■ **Screenshot grounding data**
((

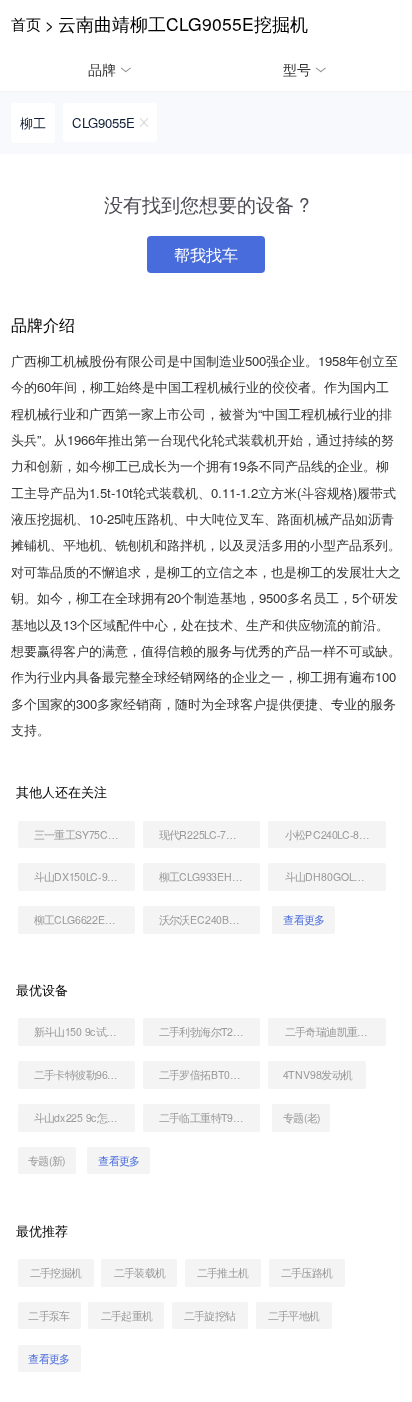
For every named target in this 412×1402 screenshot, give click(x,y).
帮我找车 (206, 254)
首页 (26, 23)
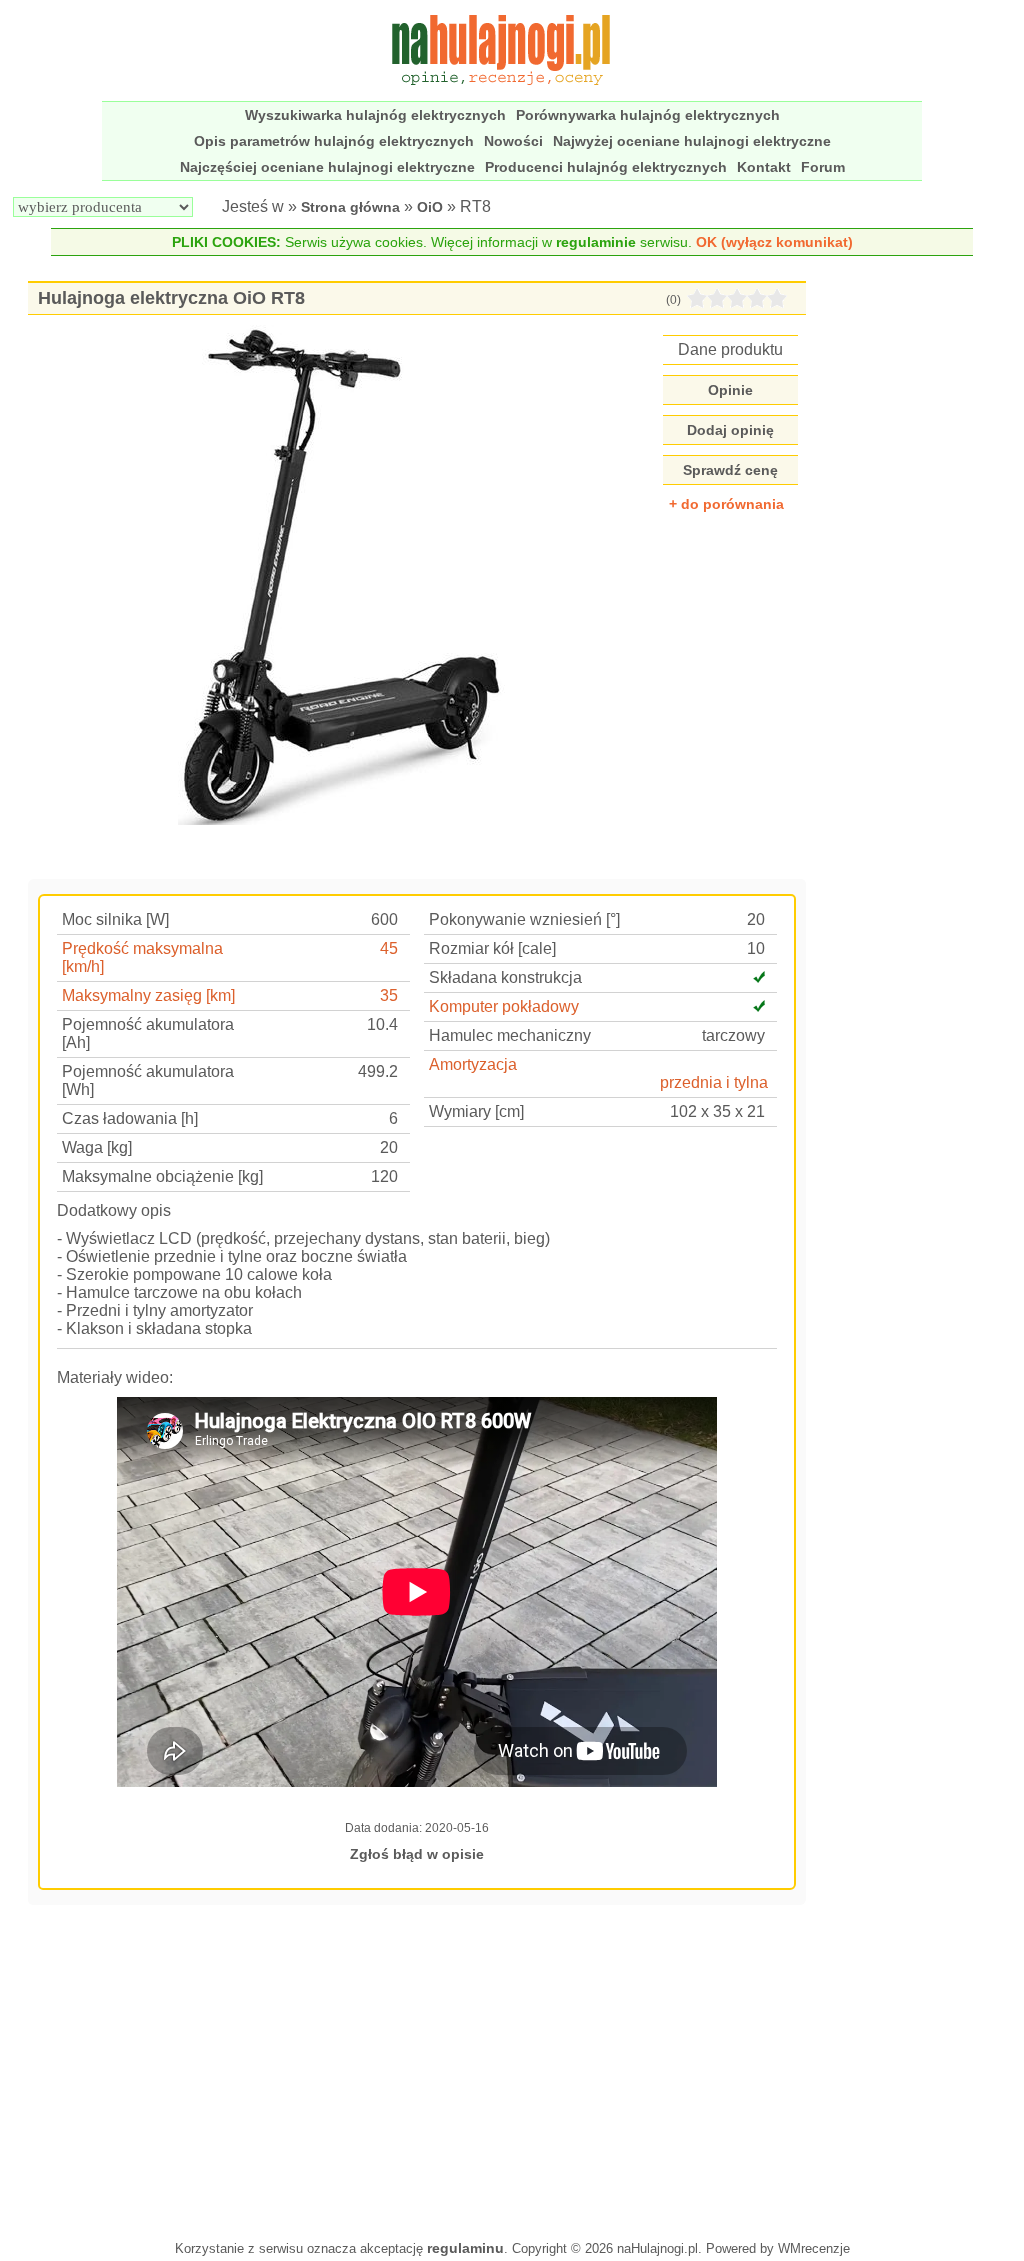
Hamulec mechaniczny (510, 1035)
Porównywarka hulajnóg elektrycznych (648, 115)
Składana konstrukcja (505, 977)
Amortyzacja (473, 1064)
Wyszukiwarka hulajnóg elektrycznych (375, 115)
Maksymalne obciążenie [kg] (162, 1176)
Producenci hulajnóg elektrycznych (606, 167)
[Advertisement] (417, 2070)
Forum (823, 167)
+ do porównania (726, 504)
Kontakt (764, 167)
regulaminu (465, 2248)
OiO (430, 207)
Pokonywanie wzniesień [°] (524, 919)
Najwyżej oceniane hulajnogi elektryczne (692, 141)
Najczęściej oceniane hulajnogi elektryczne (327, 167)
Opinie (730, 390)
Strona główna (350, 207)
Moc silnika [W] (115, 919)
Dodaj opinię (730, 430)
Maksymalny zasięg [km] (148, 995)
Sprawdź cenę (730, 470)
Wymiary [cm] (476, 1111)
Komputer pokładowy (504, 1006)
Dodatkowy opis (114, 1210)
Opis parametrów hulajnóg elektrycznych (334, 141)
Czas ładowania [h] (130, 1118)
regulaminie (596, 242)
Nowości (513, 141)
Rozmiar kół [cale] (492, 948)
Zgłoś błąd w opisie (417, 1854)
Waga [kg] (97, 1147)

))

■ **What is expected**
Which lines of the data contain the word "hulajnogi"? Copy each one.

■ **Your response**
Najwyżej oceniane hulajnogi elektryczne (692, 141)
Najczęściej oceniane hulajnogi elektryczne (327, 167)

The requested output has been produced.